Compensation Recovery Policy1
1. |
Purpose. The purpose of this Compensation Recovery Policy (this “Policy”) is to describe the circumstances under which Lindblad Expeditions Holdings, Inc. (the “Company”) is required to or shall have the right to recover certain compensation paid to certain employees and independent contractors. Any references in compensation plans, agreements, equity awards or other policies to the Company’s “recoupment”, “clawback” or similarly-named policy shall be deemed to refer to this Policy. |
2. |
Mandatory Recovery of Compensation. In the event that the Company is required to prepare an Accounting Restatement, the Company shall recover reasonably promptly the amount of Erroneously Awarded Compensation from covered officers. |
3. |
Definitions. For purposes of this Policy, the following terms, when capitalized, shall have the meanings set forth below: |
(a) |
“Accounting Restatement” shall mean any accounting restatement of the Company’s previously publicly issued financial statements required due to material noncompliance of the Company with any financial reporting requirement under the securities laws, including to correct an error in previously issued financial statements that is material to the previously issued financial statements, or that would result in a material misstatement if the error were corrected in the current period or left uncorrected in the current period. |
(b) |
“Covered Officer” shall mean: |
(i) |
for Incentive-Based Compensation, the Company’s president; chief executive officer; chief operating officer; principal financial officer; principal accounting officer (or if there is no such accounting officer, the controller); vice-president of the Company in charge of a principal business unit, division, or function (such as sales, administration, or finance); any other current or former section 16 officer any other officer who performs a significant policy-making function; or any other person who performs similar significant policy-making functions for the Company; and |
(ii) |
for Time-Based Compensation, one of the Company’s “named executive officers” as defined in Item 402 of Regulation S-K. |
(c) |
“Effective Date” shall mean the date of adoption of NASDAQ Listing Rule 5608(a). |
_____________________
1 All incentive and time-based awards of compensation should explicitly reference this policy and state that by accepting such award, the individual is deemed to have consented to the terms of the policy, as amended from time to time. Separation agreements should also require the executive reaffirm his or her obligations under this policy, and if there is a mutual release of claims (where the company is releasing the executive from all claims), the provisions of this policy should be excepted from the company’s release.

# Given instruction a
Under the compensation recovery policy, what does "Effective Date" mean?

# Records for the exercise
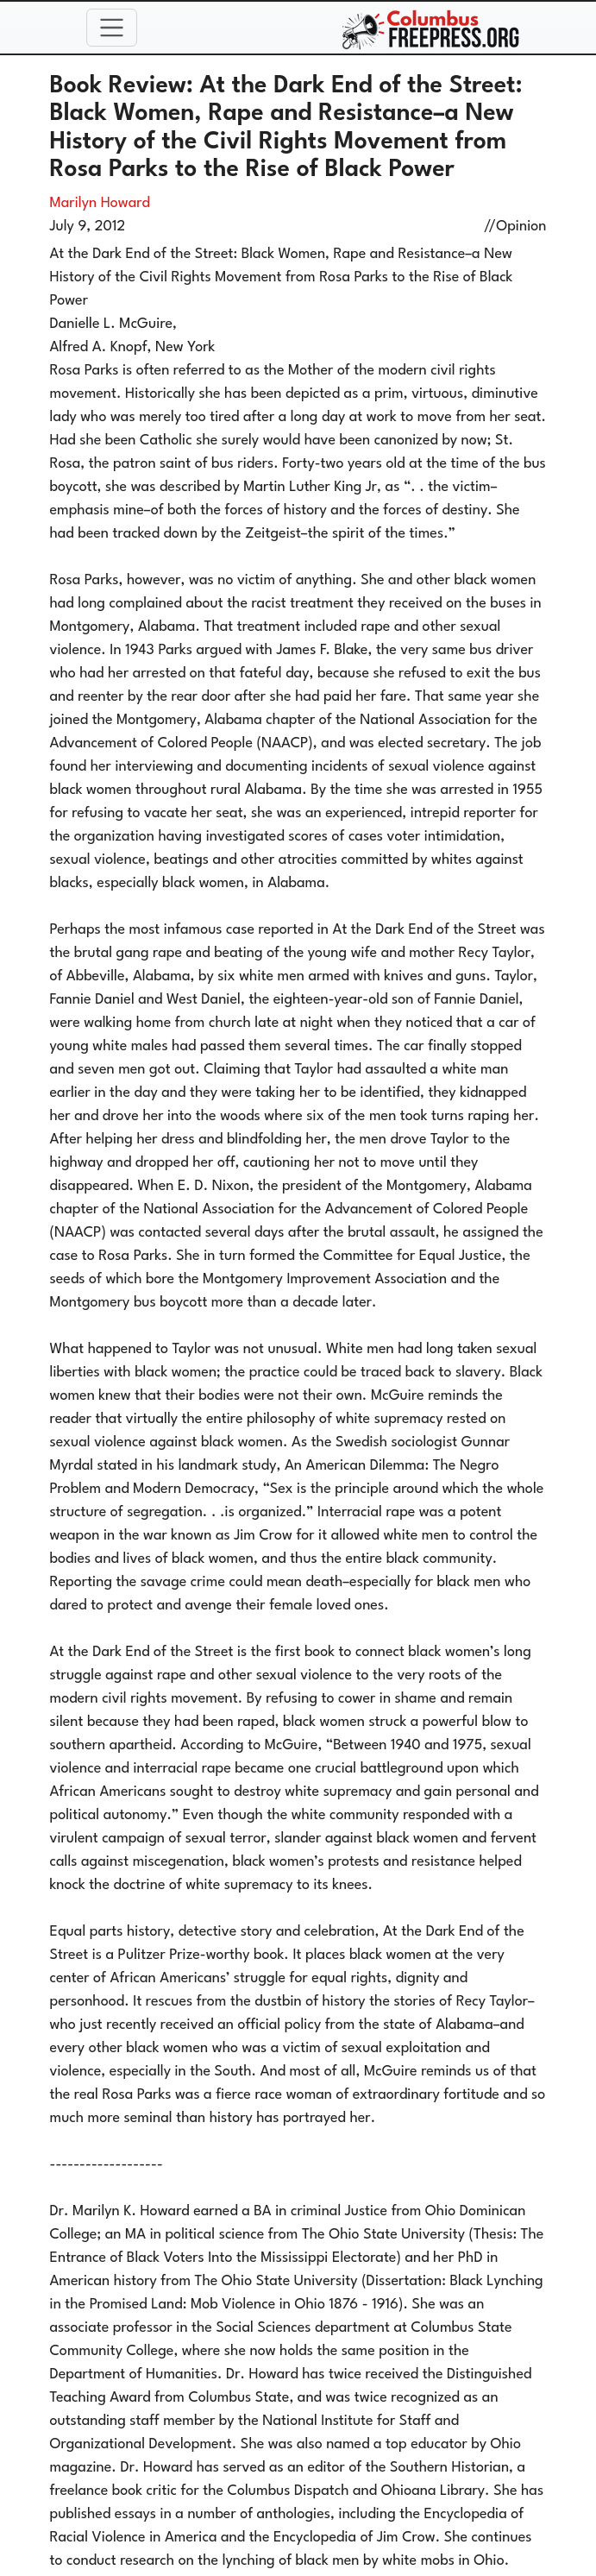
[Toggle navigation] (112, 28)
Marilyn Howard (100, 203)
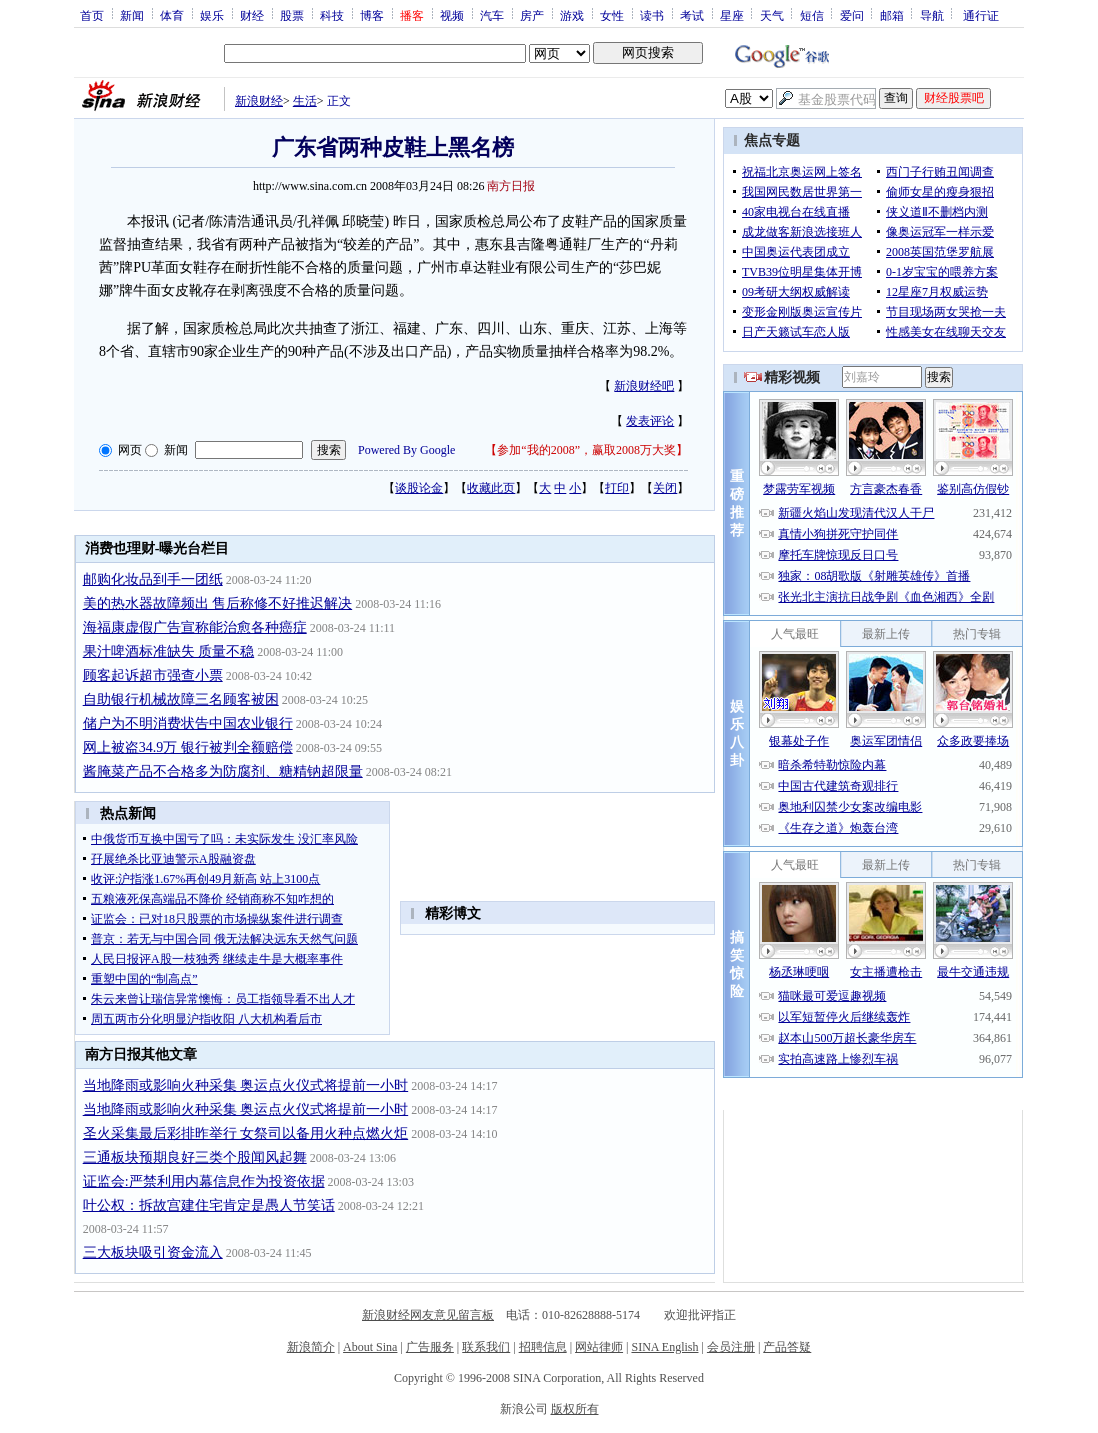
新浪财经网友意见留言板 (428, 1315)
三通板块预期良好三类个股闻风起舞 (195, 1157)
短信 (812, 15)
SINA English (664, 1347)
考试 (692, 15)
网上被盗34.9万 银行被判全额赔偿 (188, 747)
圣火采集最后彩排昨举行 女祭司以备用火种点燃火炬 (246, 1133)
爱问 (852, 15)
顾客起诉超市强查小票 (153, 675)
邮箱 (892, 15)
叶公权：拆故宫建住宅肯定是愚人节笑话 (209, 1205)
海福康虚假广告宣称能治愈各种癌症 (195, 627)
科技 (332, 15)
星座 (732, 15)
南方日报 (511, 186)
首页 (92, 15)
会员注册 (731, 1347)
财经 (252, 15)
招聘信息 (543, 1347)
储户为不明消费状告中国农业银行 (188, 723)
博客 (372, 15)
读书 (652, 15)
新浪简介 (311, 1347)
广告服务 (430, 1347)
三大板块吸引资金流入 (153, 1252)
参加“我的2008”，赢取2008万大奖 (586, 450)
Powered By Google (406, 450)
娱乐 (212, 15)
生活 (305, 101)
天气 (772, 15)
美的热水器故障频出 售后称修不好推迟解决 (218, 603)
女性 (612, 15)
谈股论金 (419, 488)
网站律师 (599, 1347)
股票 (292, 15)
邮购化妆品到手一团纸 (153, 579)
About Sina (370, 1347)
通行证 (981, 15)
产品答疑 (787, 1347)
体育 (172, 15)
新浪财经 (259, 101)
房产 (532, 15)
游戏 (572, 15)
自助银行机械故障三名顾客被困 (181, 699)
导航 (932, 15)
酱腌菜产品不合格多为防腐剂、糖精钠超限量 (223, 771)
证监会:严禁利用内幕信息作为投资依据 (204, 1181)
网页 (130, 450)
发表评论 (650, 421)
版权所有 (575, 1409)
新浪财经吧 (644, 386)
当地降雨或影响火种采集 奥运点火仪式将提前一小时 (246, 1085)
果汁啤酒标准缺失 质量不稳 (169, 651)
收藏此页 (491, 488)
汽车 (492, 15)
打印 (617, 488)
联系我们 (486, 1347)
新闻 (132, 15)
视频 (452, 15)
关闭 (665, 488)
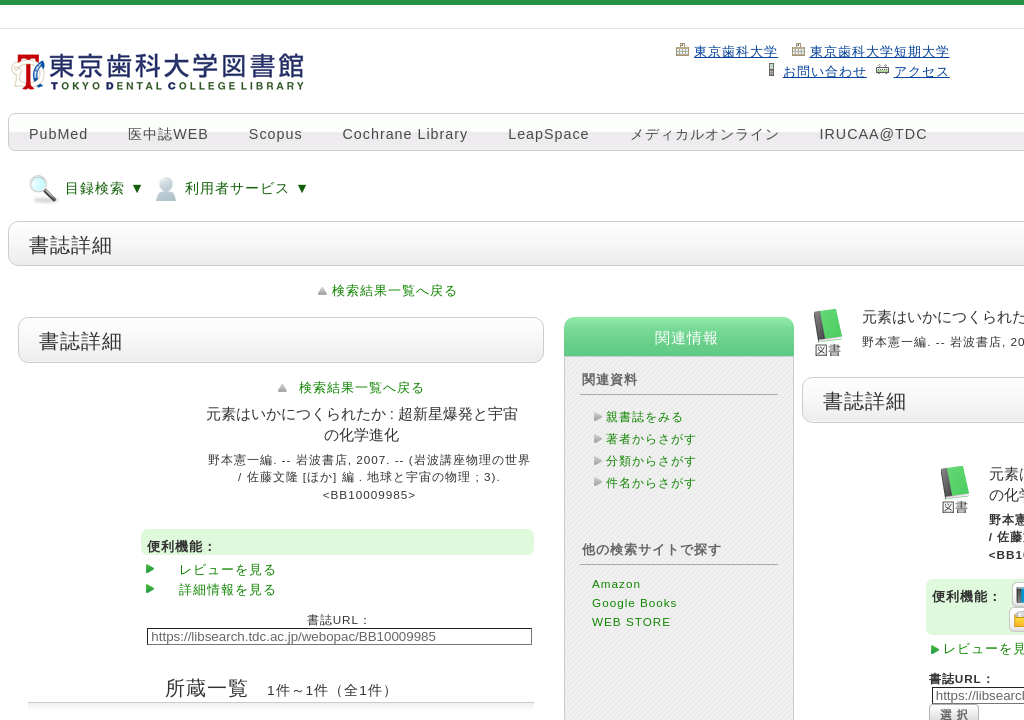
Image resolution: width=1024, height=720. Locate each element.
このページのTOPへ (133, 669)
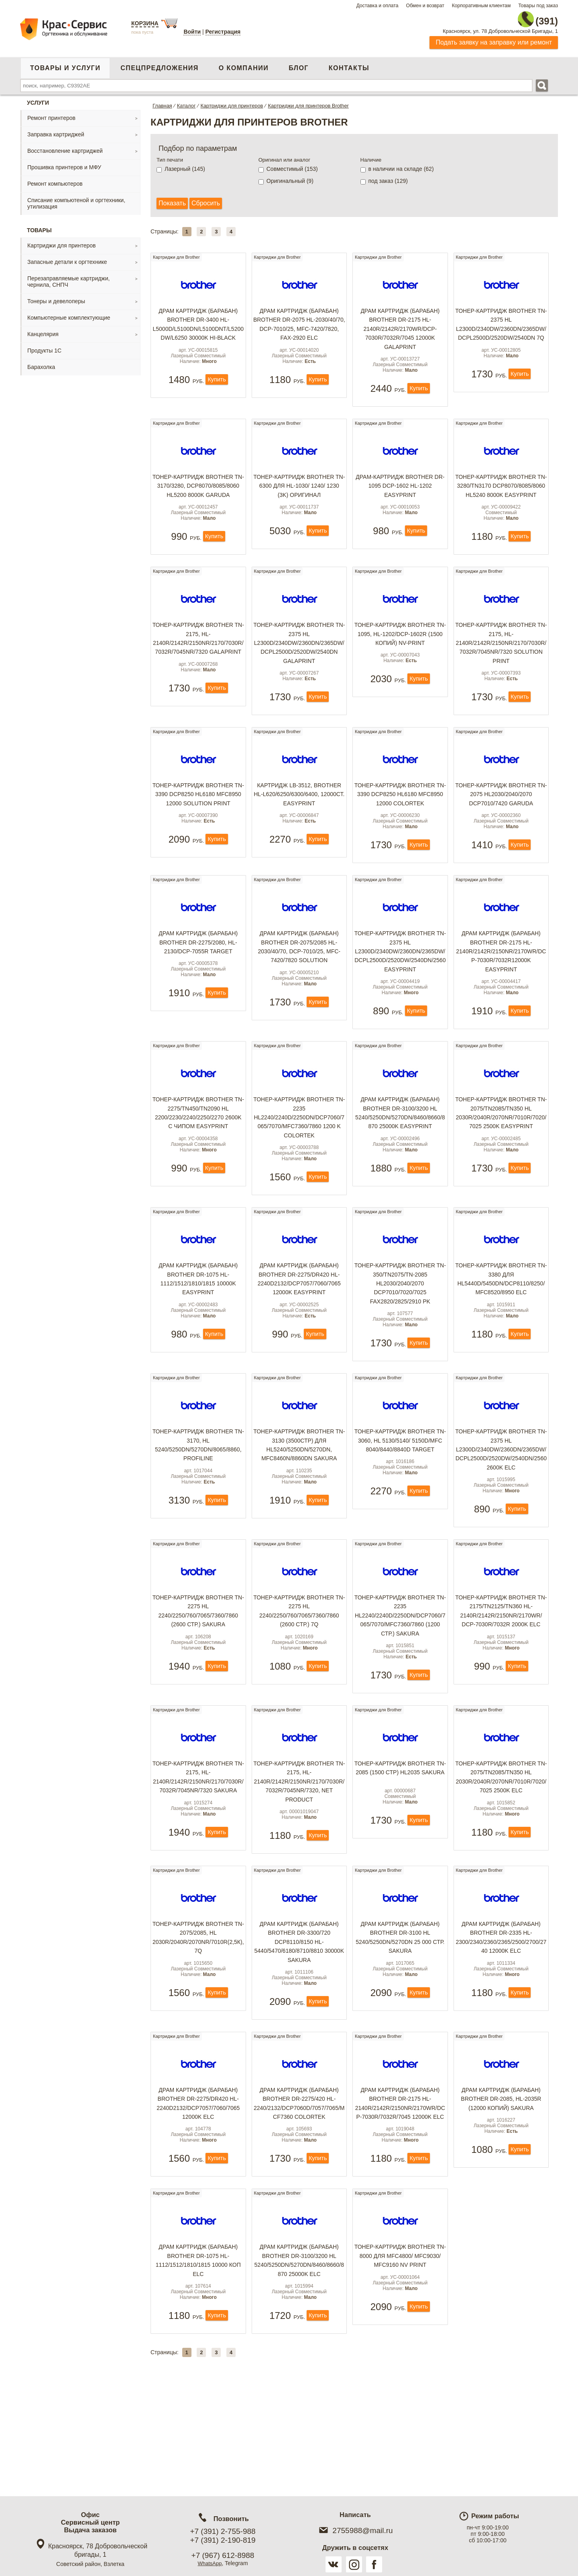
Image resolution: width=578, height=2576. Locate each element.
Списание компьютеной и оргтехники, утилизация (76, 199)
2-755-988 (517, 16)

# Given instruction b
Turn everything in the listing from the line containing "联系我们 (486, 1347)" down to the end of the listing into a JSON list of strings, one string per line, with blank lines and pictures left out.

# Complete answer a
The date of adoption of NASDAQ Listing Rule 5608(a).

# Complete answer b
[
  "联系我们 (486, 1347)",
  "新闻 (132, 15)",
  "视频 (452, 15)",
  "关闭 (665, 488)",
  "Image resolution: width=1024, height=720. Locate each element.",
  "このページのTOPへ (133, 669)",
  "Image resolution: width=578, height=2576. Locate each element.",
  "Списание компьютеной и оргтехники, утилизация (76, 199)",
  "2-755-988 (517, 16)"
]